Roller Coaster Article 1 explains blood sugar spiking. In week one we add more water to our diets. Next Roller Coaster Article 2 tells how protein keeps us full. And now...Fat. Thought you shouldn't have it? Think again.
Over the last 2 weeks we added water and proteins to our diet in a way that has crowded out our old way of eating that supported a lifestyle where blood sugar spiked and fell over and over. This week, we are adding nutritional superstar for balance ~ fats.
Fats (or lipids) are used for energy in the body as a slow burn. Unlike the quick burst of energy from a carbohydrate, fats provide a long term source of energy. Fats are additionally beneficial as they absorb fat soluble vitamins, aid in the maintenance of a steady metabolism, and nourish the skin, hair, and nails. Fats, like proteins, are macronutrients; they need to be broken down to be effective. Fatty acids and glycerol are the components of fats and their structural arrangement determines whether they are deemed “healthy” or “unhealthy” due, in part, to their level of saturation. Trans fats, saturated fats, unsaturated fats, and essential fatty acids (Omega-3) are the different types of fats, and some are healthier than others!
Stay Away From Trans Fats
Trans fats are chemically altered fats. The body has a difficult time processing them since they are man-made. These fats are the culprits in raising LDL (“bad”) cholesterol levels, accelerating heart disease and aging. They are designed to increase shelf life and give flavor to processed foods, commercially prepared baked goods and margarines. Most people know that trans fats aren’t good for them and that they should be eliminated from a healthy diet.

§ SET OF TASKS
(1) According to the article on fats, what are trans fats designed to do?
(2) Reproduce the article on fats word for word from "Over the last" to "balance ~ fats.".
You won't need the records for anything here.

§ EXCERPTED DATA
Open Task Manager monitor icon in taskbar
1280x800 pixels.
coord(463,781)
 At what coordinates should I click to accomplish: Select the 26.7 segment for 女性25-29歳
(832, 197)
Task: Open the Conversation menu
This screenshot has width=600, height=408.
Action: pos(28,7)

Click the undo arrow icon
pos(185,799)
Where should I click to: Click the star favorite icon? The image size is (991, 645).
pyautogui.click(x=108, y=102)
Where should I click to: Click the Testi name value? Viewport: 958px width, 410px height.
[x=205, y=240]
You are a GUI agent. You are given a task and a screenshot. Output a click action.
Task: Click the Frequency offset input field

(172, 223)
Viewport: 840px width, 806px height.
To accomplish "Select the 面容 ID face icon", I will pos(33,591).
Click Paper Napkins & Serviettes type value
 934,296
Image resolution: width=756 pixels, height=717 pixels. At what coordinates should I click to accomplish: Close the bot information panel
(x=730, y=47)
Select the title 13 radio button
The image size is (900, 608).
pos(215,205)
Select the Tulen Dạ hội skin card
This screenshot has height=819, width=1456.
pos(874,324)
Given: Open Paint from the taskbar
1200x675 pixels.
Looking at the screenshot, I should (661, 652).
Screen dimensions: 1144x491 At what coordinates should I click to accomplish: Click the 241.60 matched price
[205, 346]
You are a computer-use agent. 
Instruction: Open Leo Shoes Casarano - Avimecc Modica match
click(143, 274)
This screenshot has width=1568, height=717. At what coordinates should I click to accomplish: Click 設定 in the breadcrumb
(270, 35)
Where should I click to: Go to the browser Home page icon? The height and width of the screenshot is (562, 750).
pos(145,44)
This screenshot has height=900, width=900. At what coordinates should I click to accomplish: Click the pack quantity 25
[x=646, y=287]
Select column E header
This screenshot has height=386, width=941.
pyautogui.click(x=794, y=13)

§ ANSWERS FOR EACH ITEM
(1) They are designed to increase shelf life and give flavor to processed foods, commercially prepared baked goods and margarines.

(2)
Over the last 2 weeks we added water and proteins to our diet in a way that has crowded out our old way of eating that supported a lifestyle where blood sugar spiked and fell over and over. This week, we are adding nutritional superstar for balance ~ fats.